We have a main bpmn file which has 3 call activities. There will be millions of process instances (say a million ) created on main which will in turn 3 more million process instances.
It will definitely be appealing visually and also modularize the bpmn workflows. But, I would like to understand latency of stream processor and downstream impacts in creating so many process instances.
Is my understanding correct on process instances?
Please let me know what you recommend. We want to reduce latency.
Thanks
Janardhan.
no,
we have events coming to kakfa. A kafka consumer will publish messages to camunda. In 1 hr, we can expect to publish 1 to 2M messages. so it is spread across 1 hr.
Hi @JG2023 - that is quite a lot of process instances in an hour. I think the answer to this is to try to properly size and monitor your environment to find the ideal balance. There isn’t a simple answer. There are many variables: how many are created concurrently, how long does each take to run, do you see that load every hour of every day or are there peak times, etc.
Thanks.
Going back to the original question, will the latency improve if I reduce number of call activities as each call activity is going to create a process instance?

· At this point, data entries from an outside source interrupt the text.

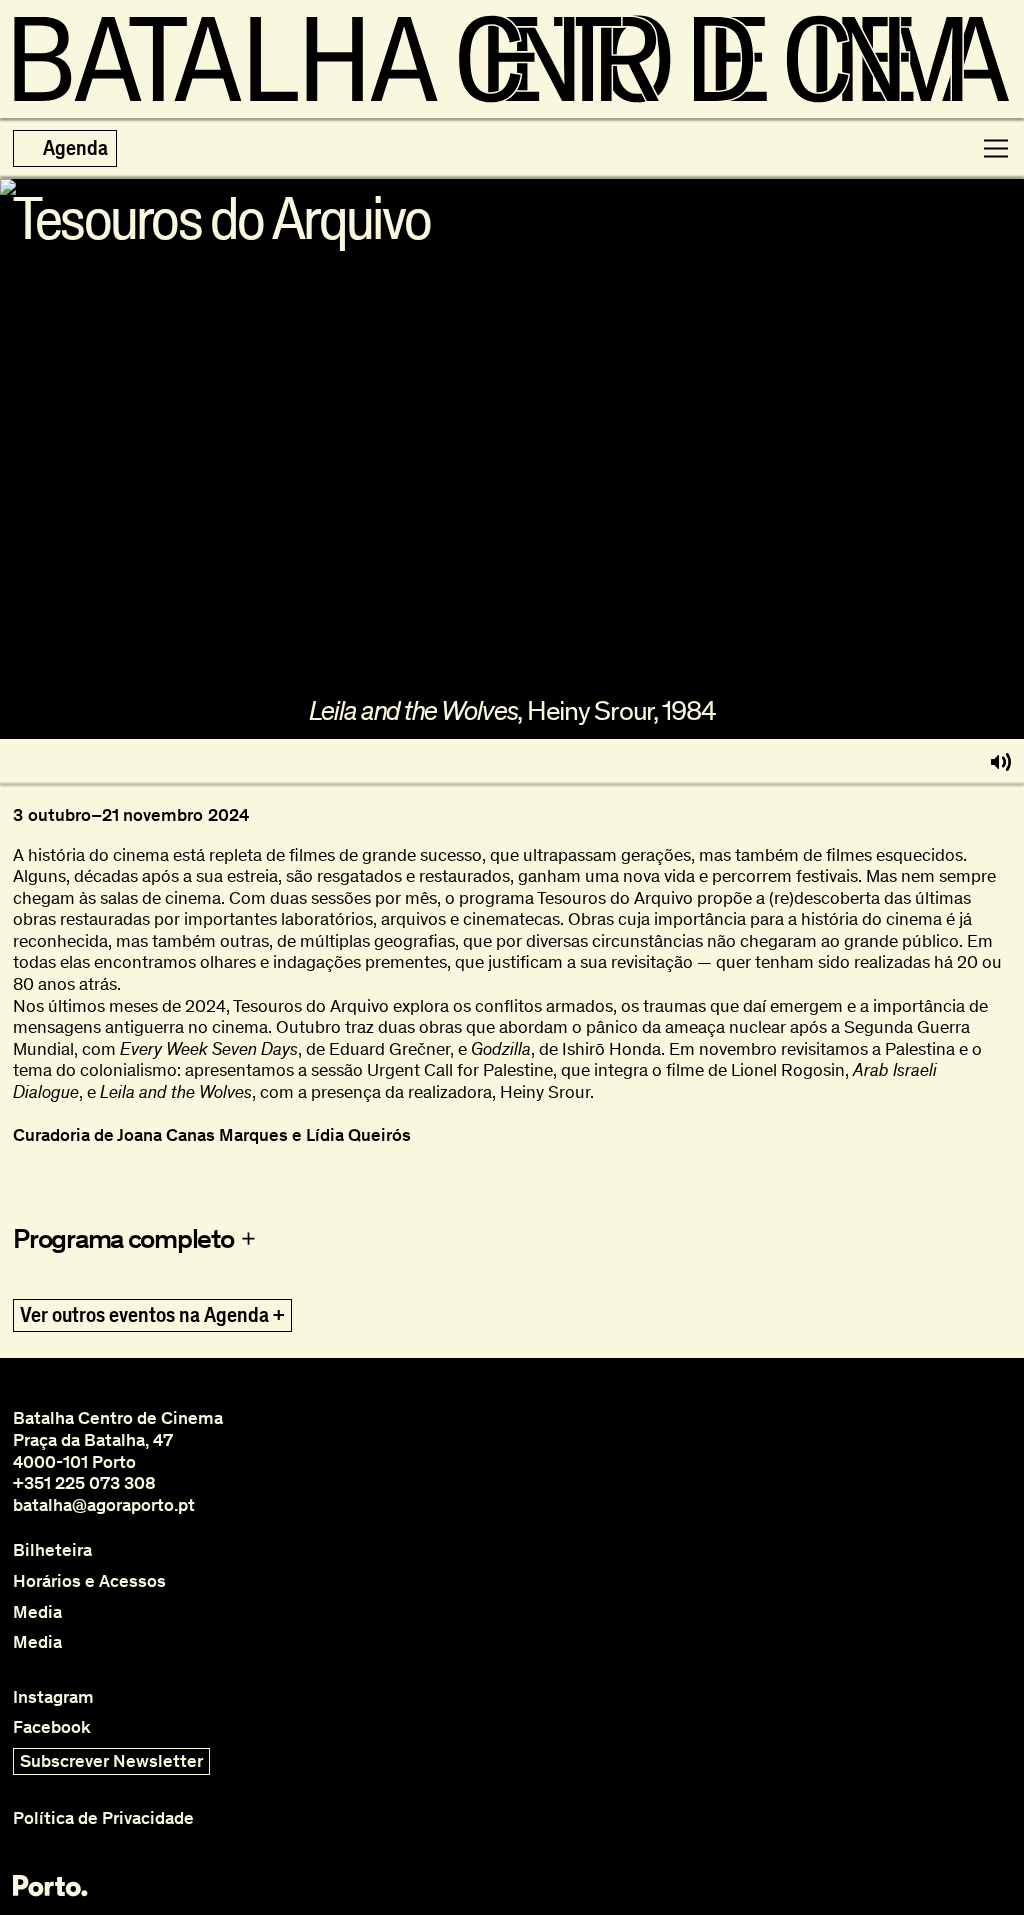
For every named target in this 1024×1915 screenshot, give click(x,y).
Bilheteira (52, 1550)
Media (37, 1612)
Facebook (52, 1727)
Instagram (53, 1697)
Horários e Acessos (89, 1581)
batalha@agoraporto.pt (104, 1505)
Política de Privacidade (103, 1818)
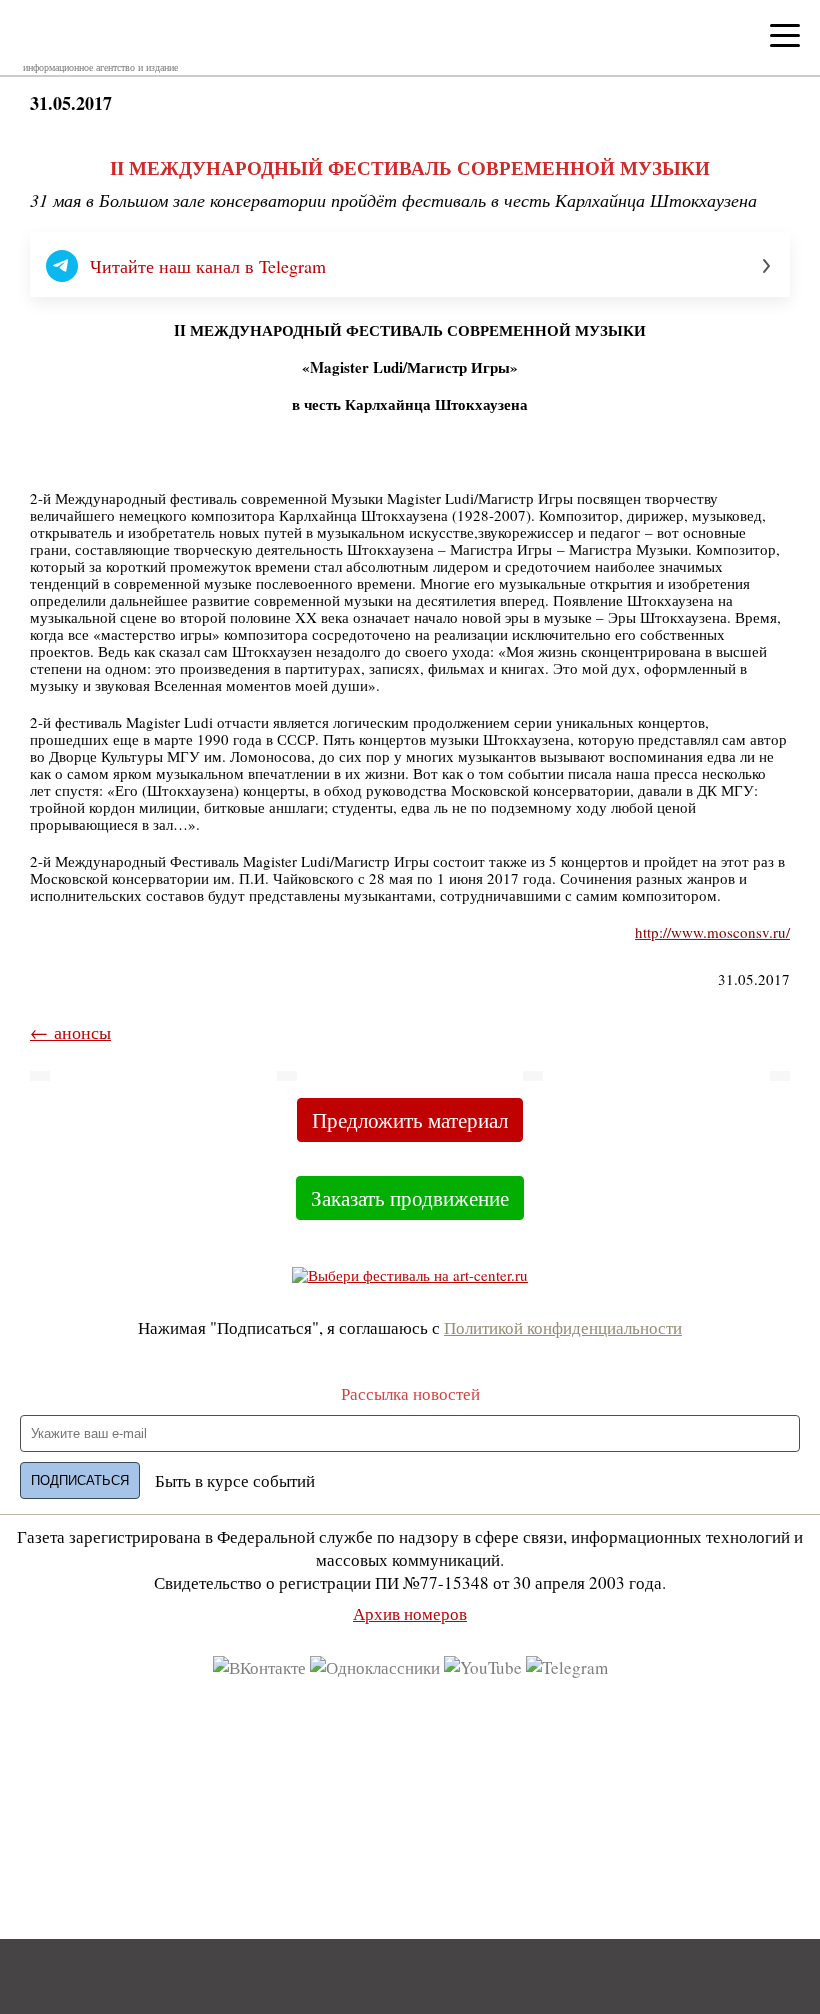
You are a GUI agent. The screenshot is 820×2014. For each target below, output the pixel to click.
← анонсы (70, 1032)
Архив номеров (410, 1613)
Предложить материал (410, 1120)
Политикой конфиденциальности (563, 1327)
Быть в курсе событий (235, 1480)
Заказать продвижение (410, 1198)
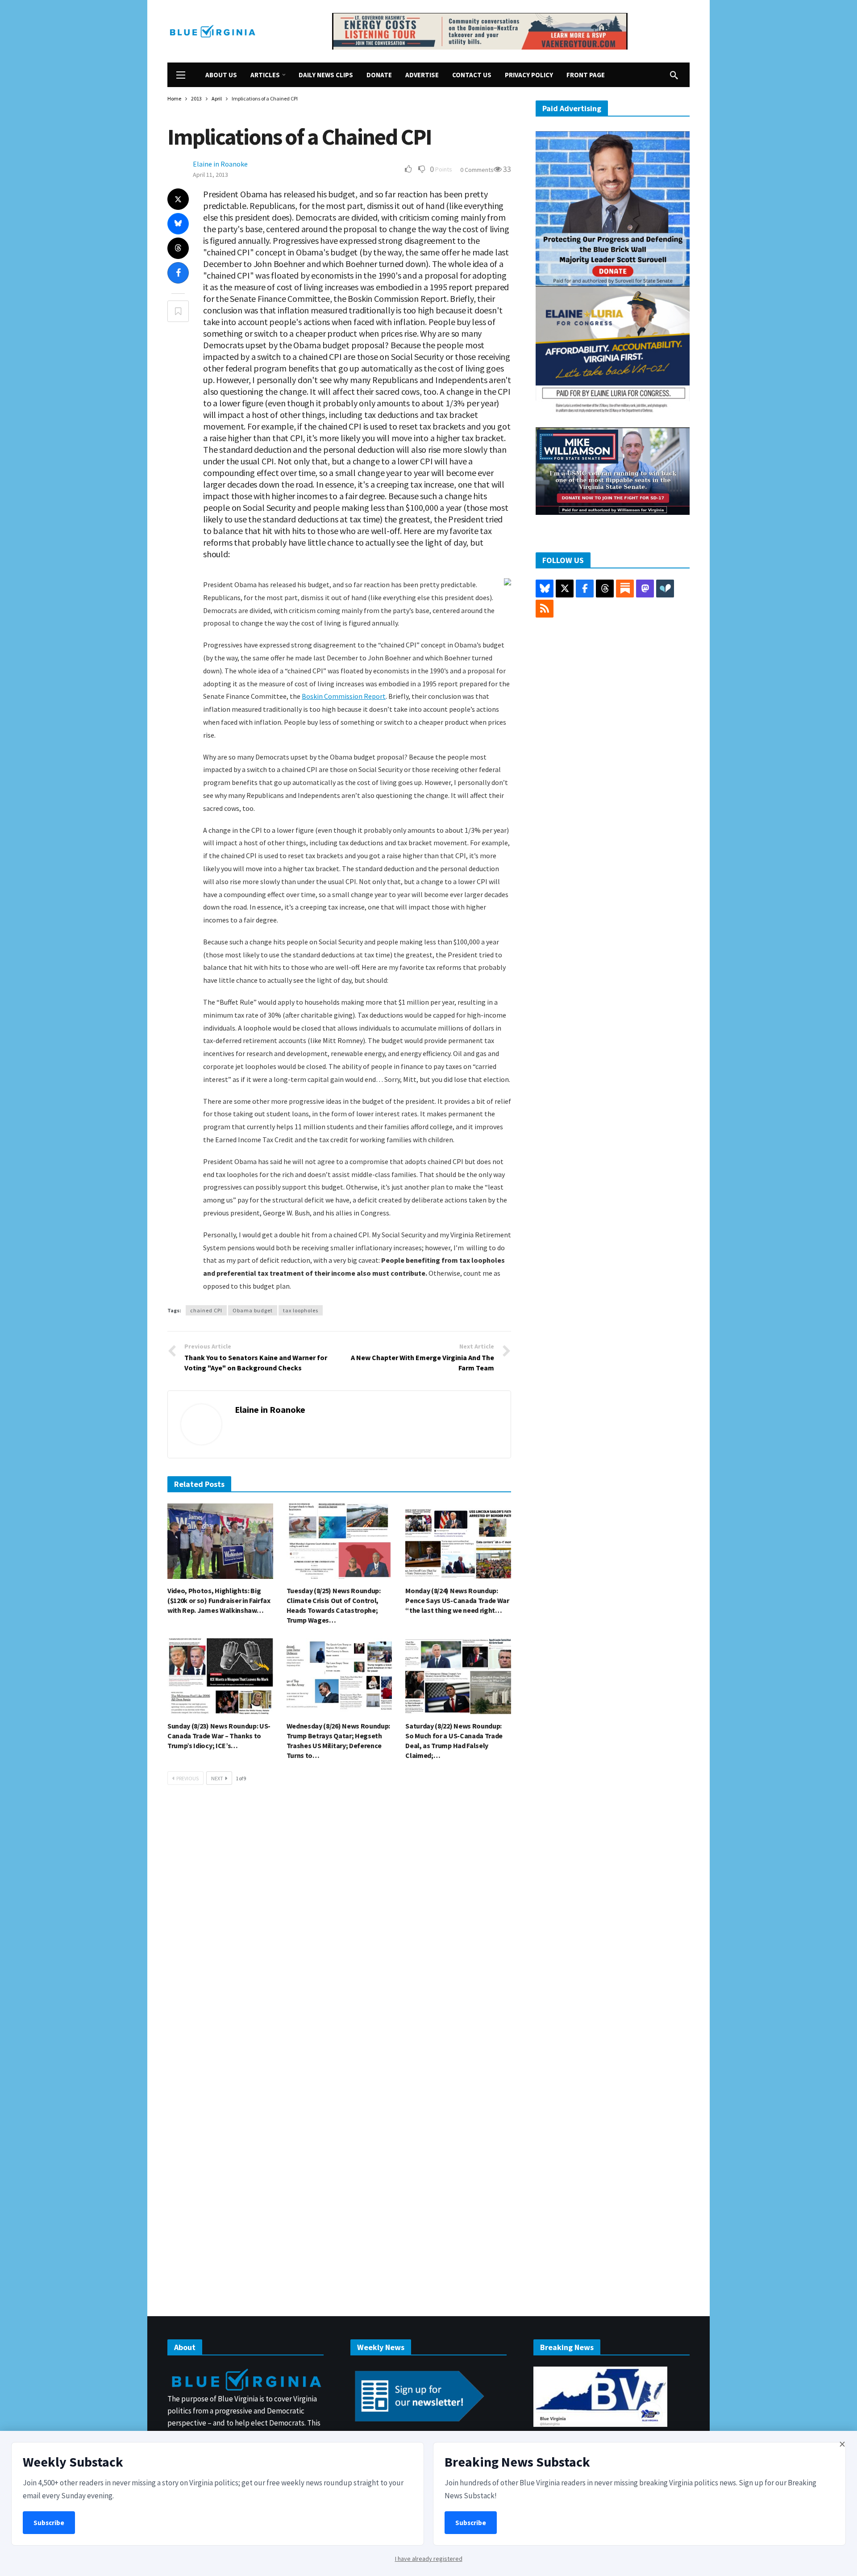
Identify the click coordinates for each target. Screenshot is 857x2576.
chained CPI (206, 1310)
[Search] (674, 75)
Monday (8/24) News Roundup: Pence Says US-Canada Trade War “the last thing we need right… (457, 1600)
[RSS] (544, 609)
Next (217, 1778)
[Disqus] (339, 1926)
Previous (187, 1778)
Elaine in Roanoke (220, 163)
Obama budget (253, 1310)
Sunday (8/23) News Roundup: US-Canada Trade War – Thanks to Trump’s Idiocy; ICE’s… (218, 1735)
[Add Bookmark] (178, 311)
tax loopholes (300, 1310)
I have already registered (428, 2559)
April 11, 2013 (210, 175)
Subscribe (48, 2522)
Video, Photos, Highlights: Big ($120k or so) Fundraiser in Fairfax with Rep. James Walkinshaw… (218, 1600)
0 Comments (477, 170)
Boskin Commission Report (344, 696)
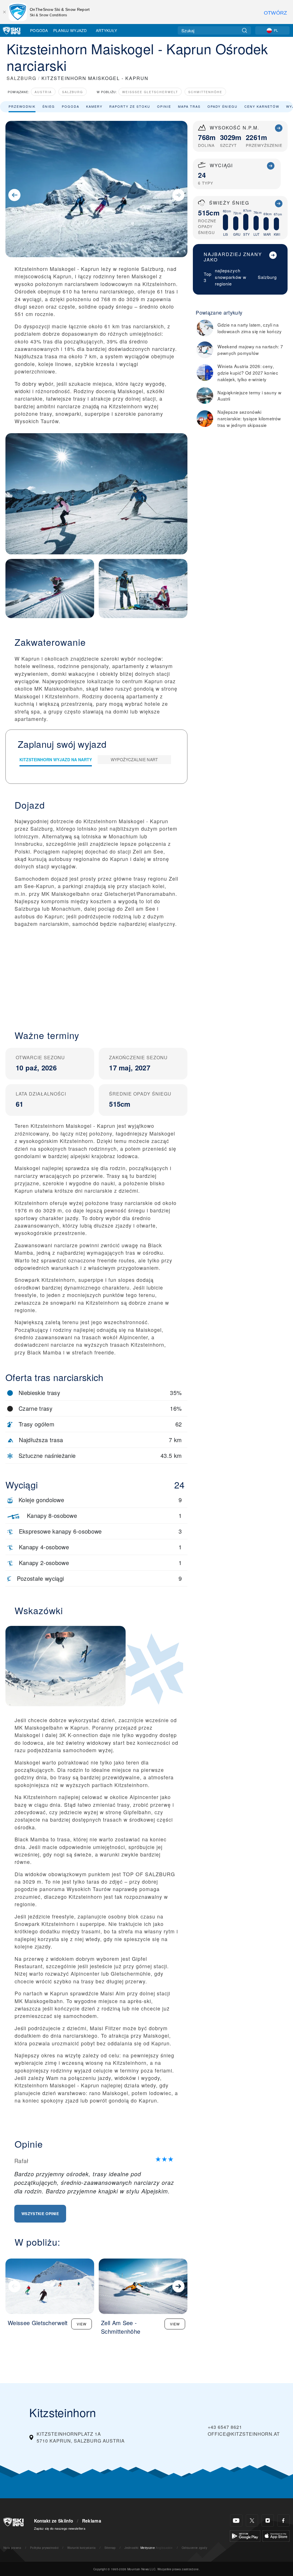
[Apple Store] (276, 2535)
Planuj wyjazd (70, 30)
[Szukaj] (244, 30)
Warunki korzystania (81, 2547)
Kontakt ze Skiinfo (53, 2521)
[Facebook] (283, 2520)
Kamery (94, 106)
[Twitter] (252, 2520)
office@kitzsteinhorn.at (244, 2434)
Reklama (91, 2521)
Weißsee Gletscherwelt (150, 92)
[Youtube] (236, 2520)
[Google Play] (245, 2535)
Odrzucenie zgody (194, 2547)
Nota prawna (12, 2547)
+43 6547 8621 (225, 2427)
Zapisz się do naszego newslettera (60, 2528)
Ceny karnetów (261, 106)
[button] (96, 974)
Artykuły (106, 30)
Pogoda (39, 30)
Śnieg (48, 106)
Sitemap (110, 2547)
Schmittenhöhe (205, 92)
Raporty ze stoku (129, 106)
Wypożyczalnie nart (134, 759)
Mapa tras (189, 106)
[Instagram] (268, 2520)
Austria (43, 92)
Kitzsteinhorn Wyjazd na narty (55, 759)
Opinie (164, 106)
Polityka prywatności (44, 2547)
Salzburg (72, 92)
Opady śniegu (222, 106)
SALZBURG (21, 78)
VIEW (81, 2323)
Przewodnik (22, 106)
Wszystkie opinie (40, 2213)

When message is published to zeebe, it throttles it, is there a way to improve this and what metrics to look at? I am guessing first step is to look at stream processor metrics.
Hi @JG2023 - the latency between a call activity and any other type of task should be roughly the same. Any performance impact from call activities will likely be from copying process instance variables over.
What message throttling are you referring to? If you publish a message to Zeebe, there is a buffer, but I don’t think that’s the same as what an inbound Kafka Connector would do.